The next day is usually better because she has to come to me to eat so she is nice when she wants me to wait on her.
I have an appointment with a geriatric psychiatrist 10 days from now in order to get her medications adjusted which her primary care doctor will no longer handle. My mother has a longstanding history of depression and anxiety. I am also waiting for a small assisted living facility to open sometime this month and she will be moving there because I cannot deal with the antagonism living with her. This is my 3rd attempt to take care of her in my home and it is a repeat everytime. The antagonistic relationship with her children has existed for the past 30 years primarily due to conflict over her hoarding behaviors, refusal to get help or get rid of anything. Now with some dementia, the antagonism is magnified. Believe me, the arguments are heated and she is so agitated she has called the police on me once, wandered away another time, and threatened to call the police last week.
So I understand some of this is a common behavor with dementia patients and I am wondering if anyone has any practical suggestions for how to handle it "in the moment" to keep her from escalating into the personal level attacks?
Thanking you in advance for any input!
Don't defend yourself. Try " I'm so sorry it's missing. Can I help you look?"
"I'm so sorry you think I'm tricking you. It must be so painful for you to think you've got such a hateful daughter"..
Empathize with the FEELING. ignore the illogic. And yes, walk away. Don't engage if you cant empathize with what she is feeling.
Do any distraction techniques work? Is it ever possible to divert her to other topics of conversation, or other activities?
I am sure you are taking the right steps in finding a good placement for her, but may I suggest you wait for the psych assessment before deciding on the ALF? (No chance you can bring that forward, is there?)
I wish I did have something to offer. This must be just awful for you. Hugs.
It is difficult to describe a personality and the multitude of recent events impacting my mother without writing pages so I did leave out recent hospitalizations (for onset of hallucinations and then a fall during Thanksgiving week), change in anxiety meds, and sadly a new primary care doctor in 2018 who really does not want to deal with her or see her in follow-up on a regular basis. There has been no formal diagnosis of dementia even after hospitalization in November.
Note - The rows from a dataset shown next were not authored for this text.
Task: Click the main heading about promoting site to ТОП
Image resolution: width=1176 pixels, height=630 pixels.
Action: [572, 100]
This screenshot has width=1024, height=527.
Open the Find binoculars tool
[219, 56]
My mother has been blaming us on and off for 20+ years for her lost items because she had a flood in her condo from a broken washer hose at the time and we had to remove everything and redo the carpet and floors and all of her hoard was boxed and put into storage and then upon her insistence, eventually brought back to her. So her condo has been in disarray since then and I would venture to say really since she moved there simply because there wasn't enough space for everything she wanted to keep as well as continued to buy. Aside from hoarding behaviors, she was quite lucid. The doctors all remarked about memory and cognition. That is why it has been so hard to recognize her behavior as dementia, until this past year, and really recent months. I do plan on leaning on the psychiatrist for guidance regarding neurological work-up, and reaching out to the cardiologist by phone.
do not let her goad you into an argument. Don't even try to defend yourself, you have nothing to defend yourself from. And you will NEVER win.
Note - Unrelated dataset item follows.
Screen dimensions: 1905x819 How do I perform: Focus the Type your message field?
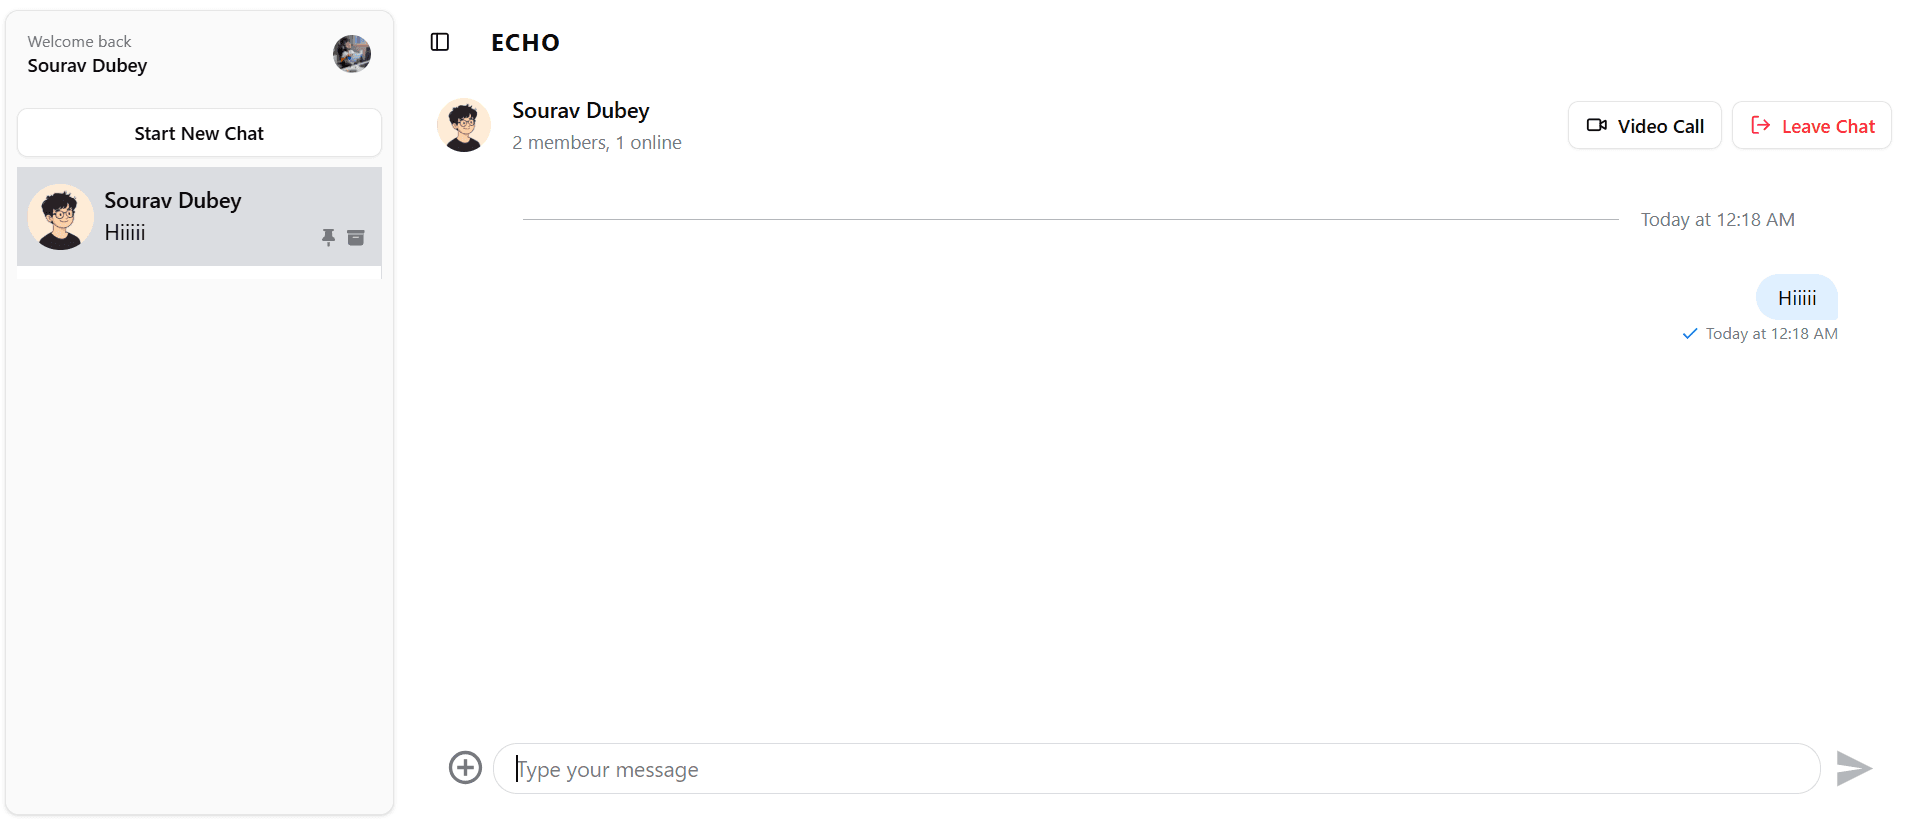[1156, 769]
Just agree to what she said, yup you are right I moved the remote, yes you are right, I don't go to church...and walk away. Or don't even respond just walk away.
Hang in there until the small Assisted Living spot opens. And if it is full or there are problems get her on list at another. If you can not live under the same roof don't put yourself through the aggravation.
Please keep telling us in hopeless situations that we won’t win the argument or debate! I have that problem at times, then I feel so foolish later by trying to reason with the unreasonable. Keep reminding us! Please!